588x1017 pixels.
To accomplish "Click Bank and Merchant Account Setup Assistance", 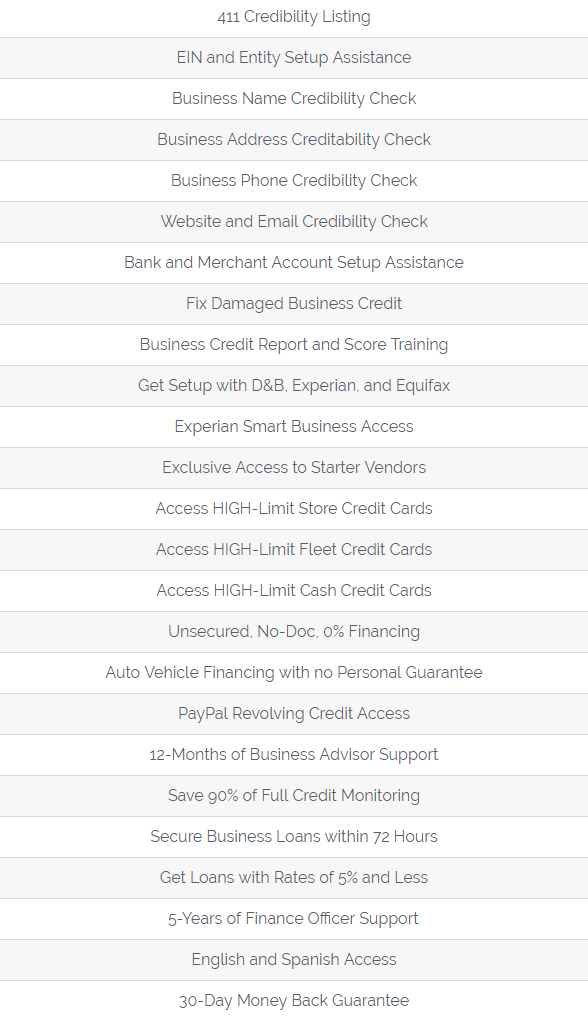I will (294, 262).
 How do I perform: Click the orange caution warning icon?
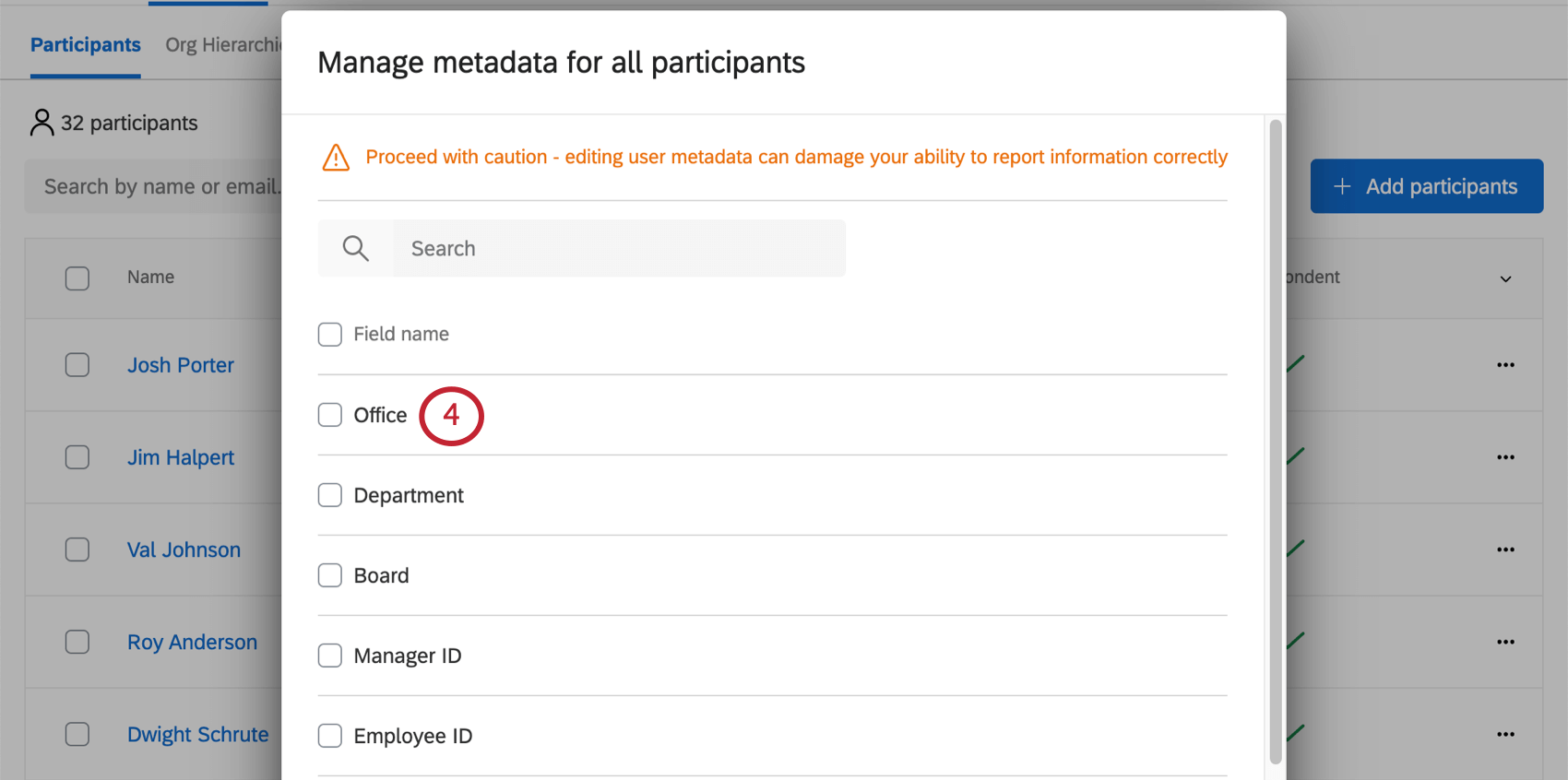tap(336, 158)
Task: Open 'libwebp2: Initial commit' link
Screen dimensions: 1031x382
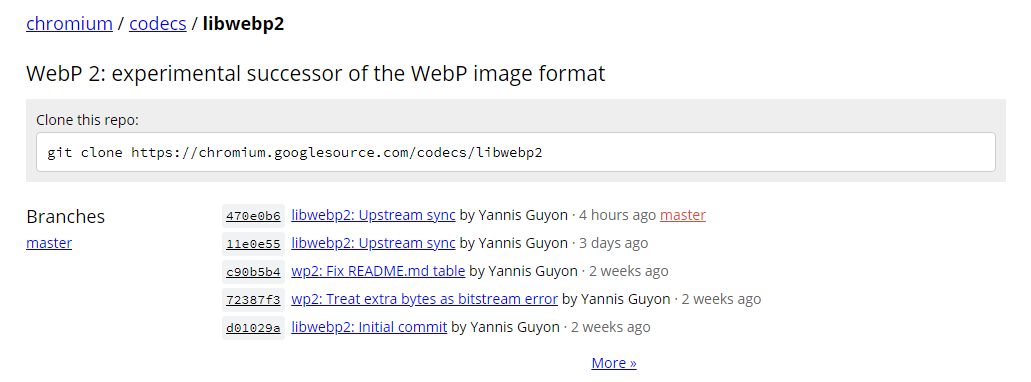Action: [x=369, y=327]
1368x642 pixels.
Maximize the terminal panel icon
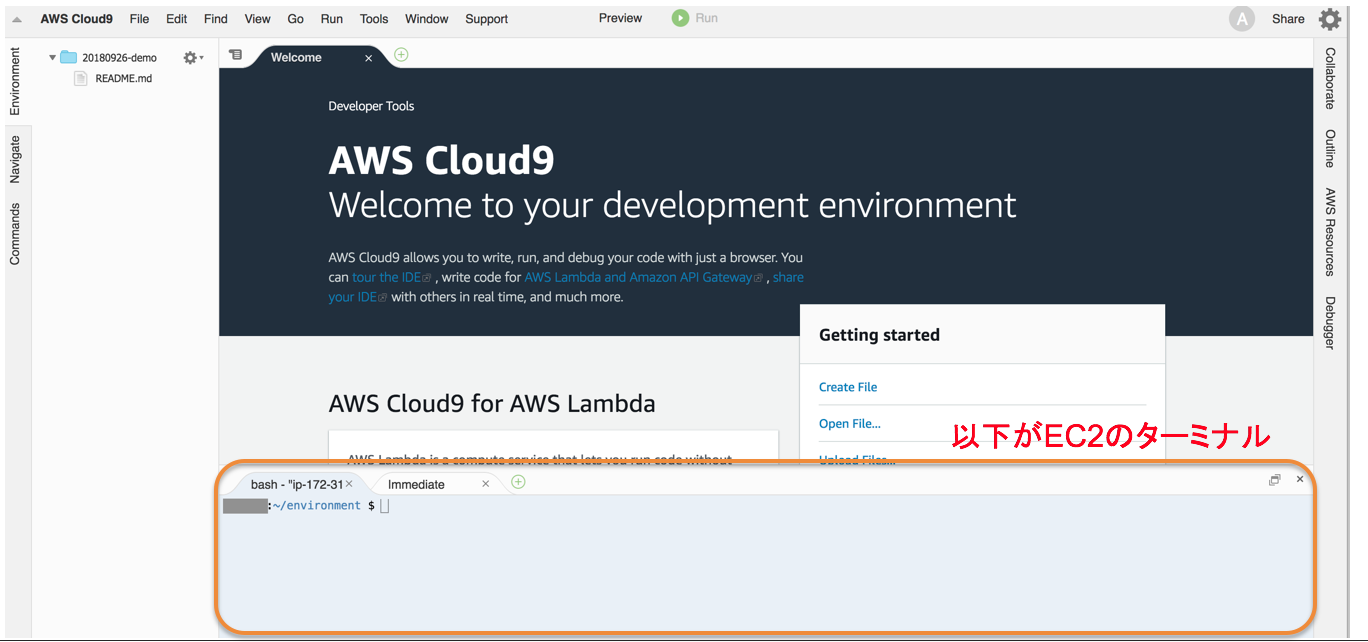tap(1274, 480)
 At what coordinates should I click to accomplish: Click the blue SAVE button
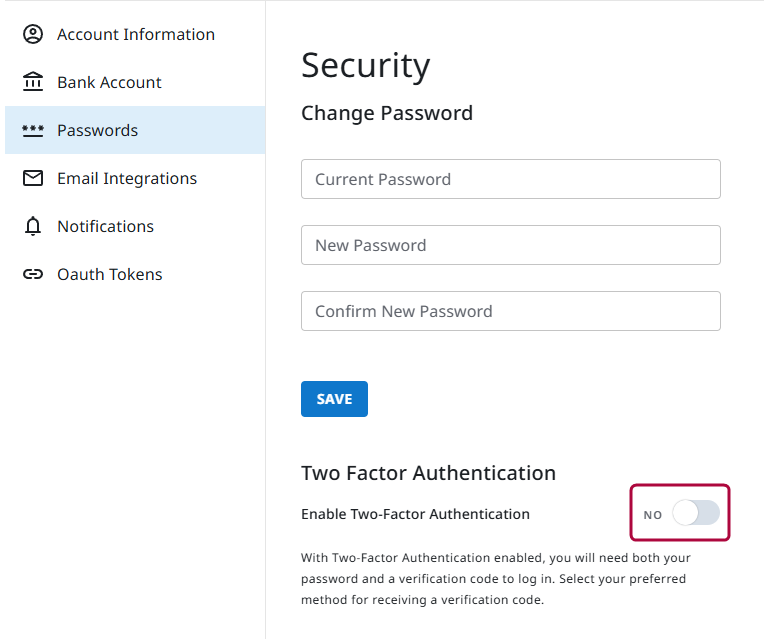pos(334,399)
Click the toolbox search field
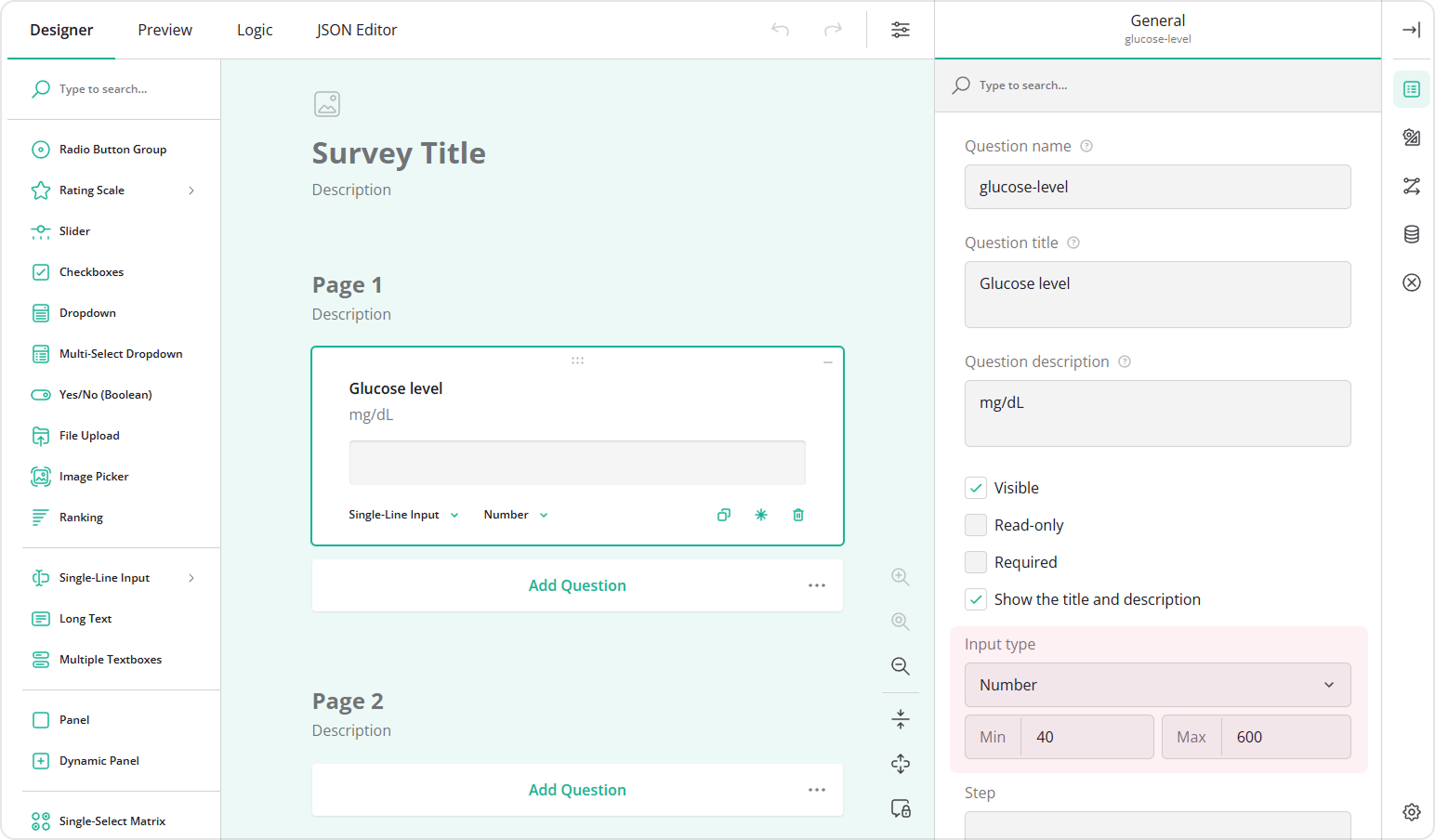The image size is (1435, 840). click(x=112, y=88)
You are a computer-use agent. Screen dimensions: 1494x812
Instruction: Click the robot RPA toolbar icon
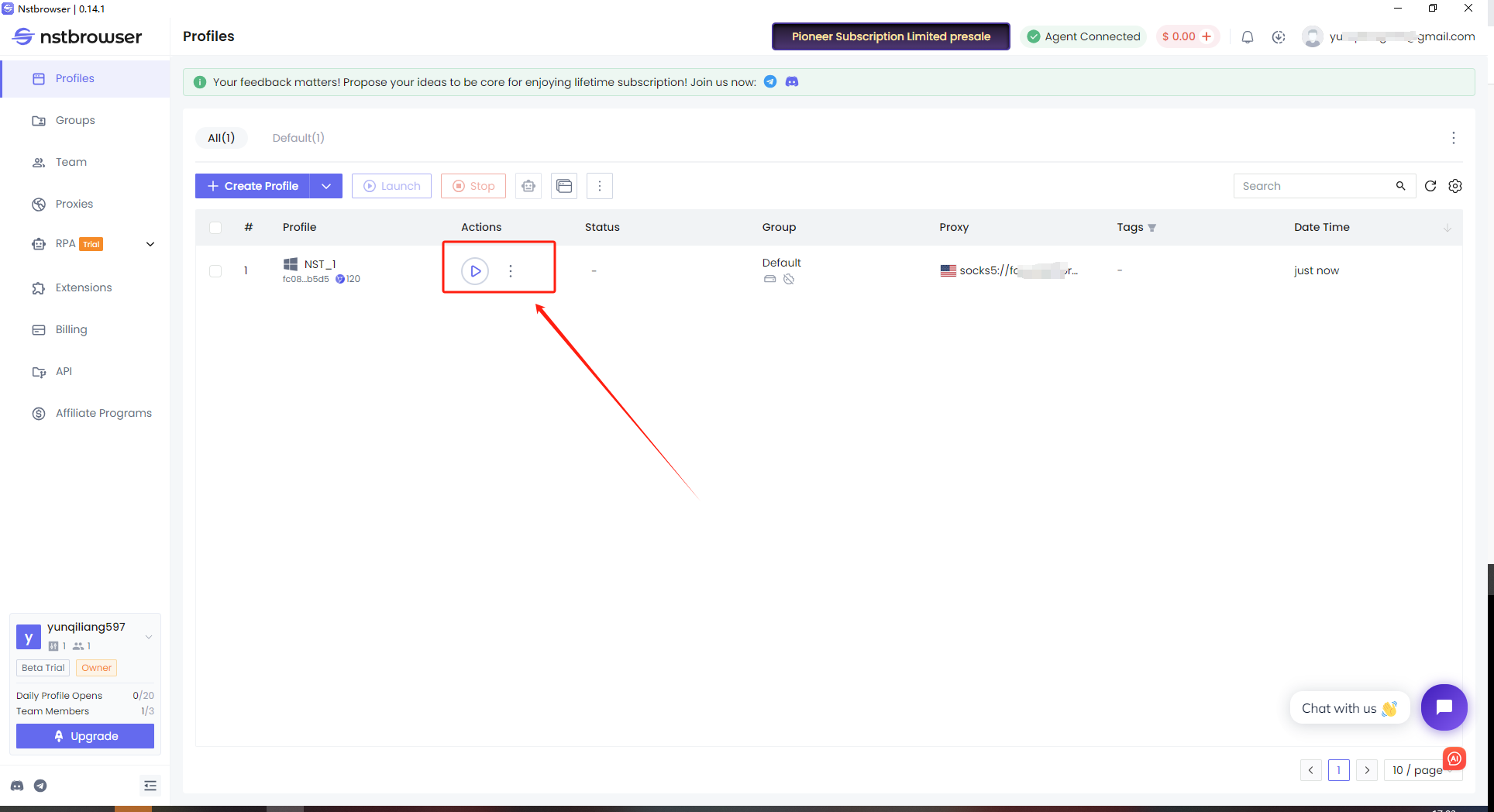pyautogui.click(x=528, y=186)
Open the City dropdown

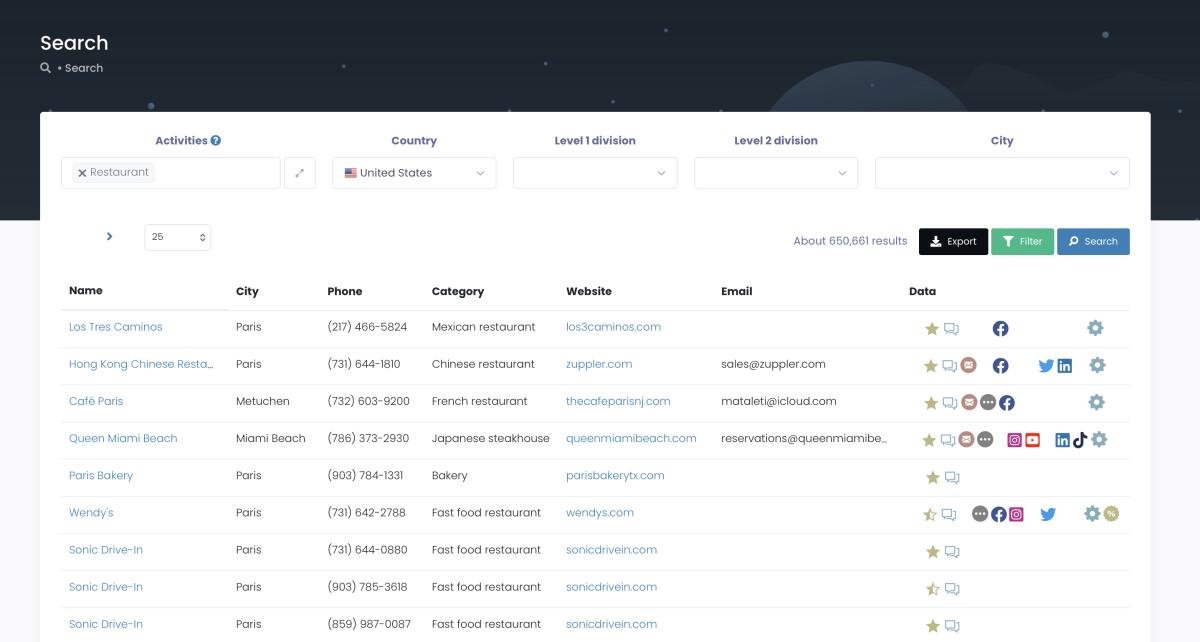1002,173
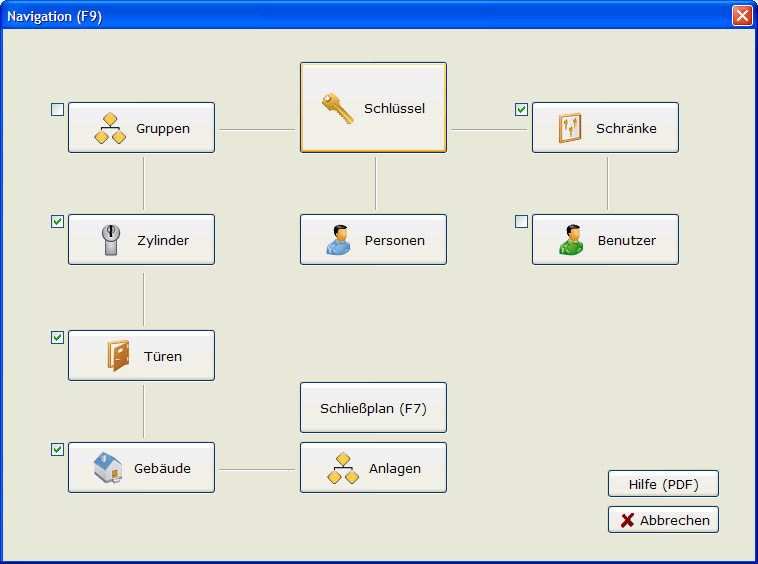
Task: Click the lock cylinder icon for Zylinder
Action: tap(110, 241)
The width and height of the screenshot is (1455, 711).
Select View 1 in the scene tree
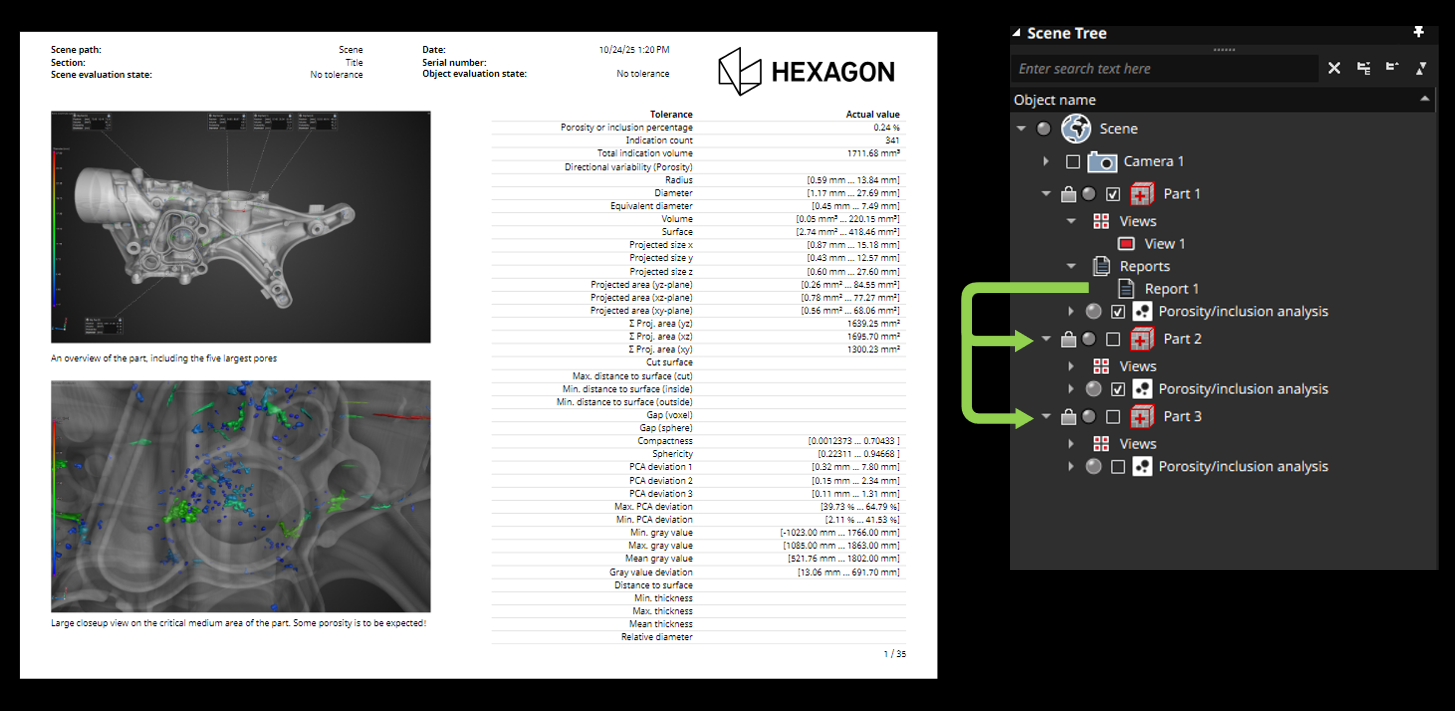pos(1164,243)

◆ ◆ ◆ ◆ ◆

Where the line containing "Task: Open 'libwebp2: Initial commit' link" appears above, start there and set down each line exactly through the last line of the data; leave out every picture.

**EXERCISE OUTPUT**
Task: Open 'libwebp2: Initial commit' link
Screen dimensions: 1031x382
Action: [x=369, y=327]
1368x642 pixels.
Maximize the terminal panel icon
tap(1274, 480)
 At what coordinates should I click to accomplish: Click the blue SAVE button
pos(334,399)
Click the toolbox search field
The image size is (1435, 840). click(x=112, y=88)
You are a computer-use agent. Screen dimensions: 1494x812
Instruction: Click the robot RPA toolbar icon
pyautogui.click(x=528, y=186)
Open the City dropdown

1002,173
Task: Click the lock cylinder icon for Zylinder
Action: tap(110, 241)
The width and height of the screenshot is (1455, 711).
Select View 1 in the scene tree
pos(1164,243)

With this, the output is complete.